- **Exercises to complete**:
• a. According to the dissent in Bradshaw v. Zoological Society of San Diego, from what kind of order does the court lack jurisdiction to hear an interlocutory appeal?
• b. Continue the dissent in Bradshaw v. Zoological Society of San Diego from the last sentence shown.

- **Source extract**:
■ ■ ■ ■ ■ ■ ■

Nancy S. Bradshaw, Individually and on Behalf of Others Similarly Situated v. Zoological Society of San Diego

WALLACE, Circuit Judge,

dissenting:

I would not reach the merits of this appeal because this case is not properly before us. We lack jurisdiction to hear an interlocutory appeal from an order denying appointment of counsel in a Title VII case. Therefore, I respectfully dissent.

We are a court of limited jurisdiction and have no power to reach out beyond our jurisdiction to correct errors. The Supreme Court has recently cautioned that “interlocutory orders are not appealable ‘on the mere ground that they may be erroneous.’ ” Firestone Tire & Rubber Co. v. Risjord, 449 U.S. 368 at 378, 101 S.Ct. 669 at 675, 66 L.Ed.2d 571 (1981) (Risjord), quoting Will v. United States, 389 U.S. 90, 98 n.6, 88 S.Ct. 269, 275 n.6, 19 L.Ed.2d 305 (1967). The order from which Bradshaw appeals satisfies neither 28 U.S.C. § 1291, nor the collateral order exception as set forth in Cohen v. Beneficial Indus. Loan Corp., 337 U.S. 541, 69 S.Ct. 1221, 93 L.Ed. 1528 (1949) (Cohen). Therefore, we have no jurisdiction to decide the case.1

The Supreme Court has emphasized the strong policy behind the rule that appeals are to be made only following final judgment on the merits.2 Similarly, the Court *1321has stressed that the Cohen exception is narrow. Bradshaw has not carried her heavy burden of showing that the order appealed from falls within the “small class” of orders appealable under the Cohen exception. Cohen, supra, 337 U.S. at 546, 69 S.Ct. at 1225.

In Coopers & Lybrand v. Livesay, 437 U.S. 463, 98 S.Ct. 2454, 57 L.Ed.2d 312 (1978) (Coopers & Lybrand), the Court set forth the requirements that an order must meet to be appealable under Cohen : “[T]he order must conclusively determine the disputed question, resolve an important issue completely separate from the merits of the action, and be effectively unreviewable on appeal from a final judgment.” Id. at 468, 98 S.Ct. at 2458. This language does not, as the majority implies, alter the Cohen test. These three requirements are merely a different formulation of the Cohen “too important to be denied review and too independent of the cause itself” language quoted by the majority. Ante at 1306. See Cohen, 377 U.S. at 546, 69 S.Ct. at 1226. The majority’s quotation from Caston v. Sears, Roebuck & Co., 556 F.2d 1305 (5th Cir. 1977), suggests that the Cohen “too important” language requires courts to determine the significance of the substantive question being appealed. Coopers & Lybrand makes it clear that the “too important” language refers to whether the appellant can obtain review of the question after final judgment. The majority’s use of this language from Caston is indicative of the fundamental error of the majority’s whole approach. The majority appears to believe that we can accept jurisdiction when we perceive an injustice or when an area of law that we consider important is involved. Our appellate jurisdiction depends neither on the magnitude of the error below, nor on where the particular claim falls in each individual judge’s pecking order of significant areas of law.

■ ■ ■ ■ ■ ■ ■

- **Dataset extract**:
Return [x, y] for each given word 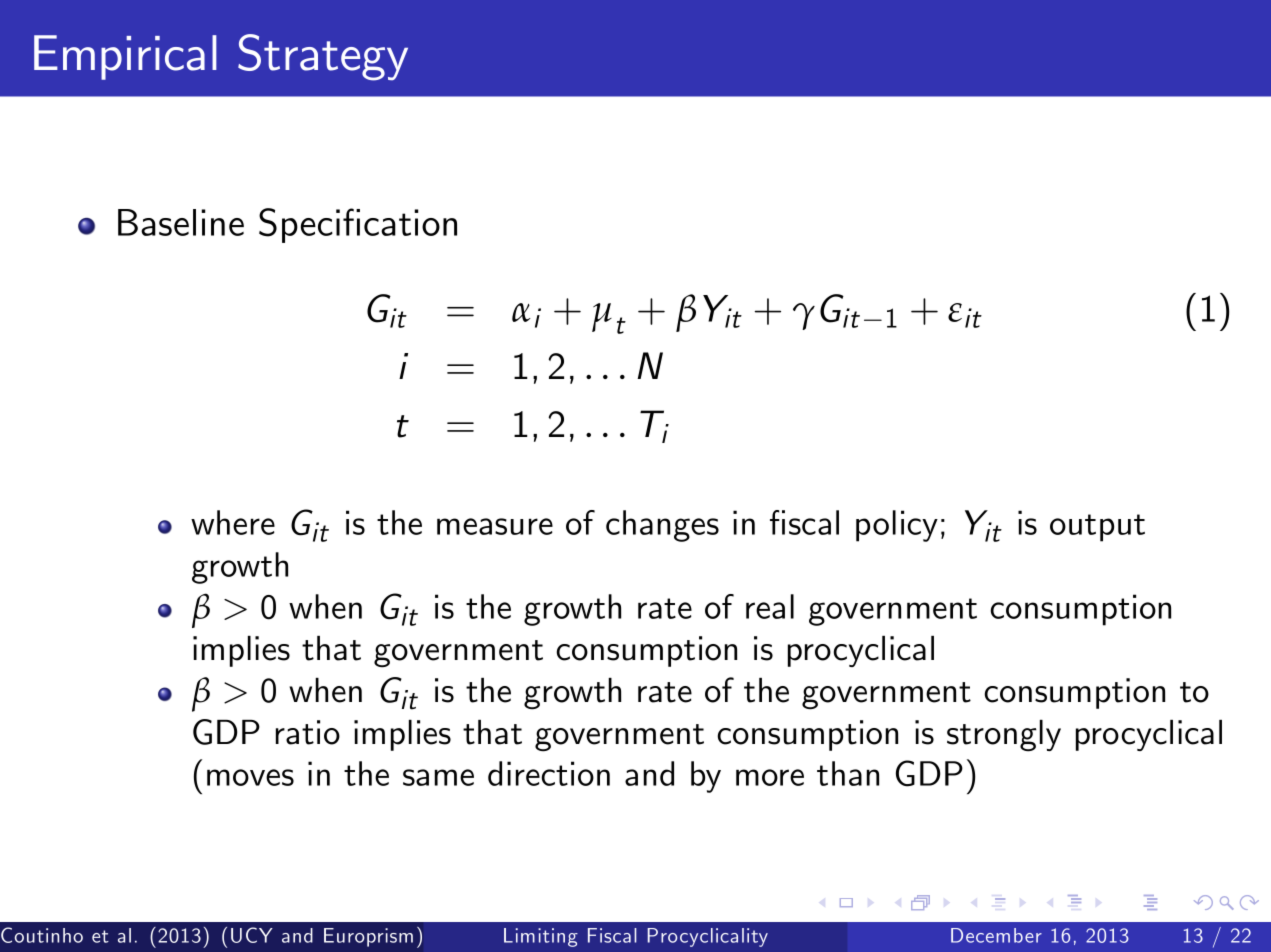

■ ■ ■ ■ ■ ■ ■

- **Written responses**:
• a. An order denying appointment of counsel in a Title VII case.

• b.
Nor can I agree with the majority that the nature of Title VII cases, as important as they are, necessarily provides for interlocutory appeal of this order. Congress has determined that finality should be the prerequisite for appellate jurisdiction. Congress has not expanded appellate jurisdiction to reach this denial of appointment of counsel, though it certainly could have done so when it enacted the provision of Title VII permitting the district courts to appoint counsel in Title VII cases. See 42 U.S.C. § 2000e-5(f)(l). Further, Congress did not make appointment of counsel a matter of right, but rather left it to the discretion of the district courts. Therefore, Congress must have anticipated that some Title VII cases would be prosecuted in propria persona.

I

I turn now to the application of the Coopers & Lybrand analysis. I agree with the majority that the order denying counsel, at least under the facts of this case, was final. This is the only one of the three Coopers & Lybrand requirements that is clearly'Satisfied in this case.

It is not necessary for me to rest my position on the separability from the merits requirement, because the third requirement is so obviously lacking. I observe, however, that there are problems with the majority’s *1322holding that the order is separable from the merits. One of the purposes of this requirement is to preclude appeals which enmesh the court of appeals in the merits of a case at an early stage. Coopers & Lybrand, 437 U.S. at 469, 98 S.Ct. at 2458. In determining whether to appoint counsel for a Title VII plaintiff, a district judge must make some determination of whether the plaintiff’s claim has merit. See Caston v. Sears, Roebuck & Co., 556 F.2d 1305 (5th Cir. 1977).

It is true that a district judge must make a similar determination in deciding whether to grant leave to proceed in forma pauperis. Orders denying such leave are appealable. Lipscomb v. United States, 301 F.2d 905 (9th Cir. 1962). The involvement with the merits in the in forma pauperis situation, however, is slight. The standard is merely whether the plaintiff’s case is frivolous or malicious. 28 U.S.C. § 1915(d); Torres v. Garcia, 444 F.2d 537 (9th Cir. 1971).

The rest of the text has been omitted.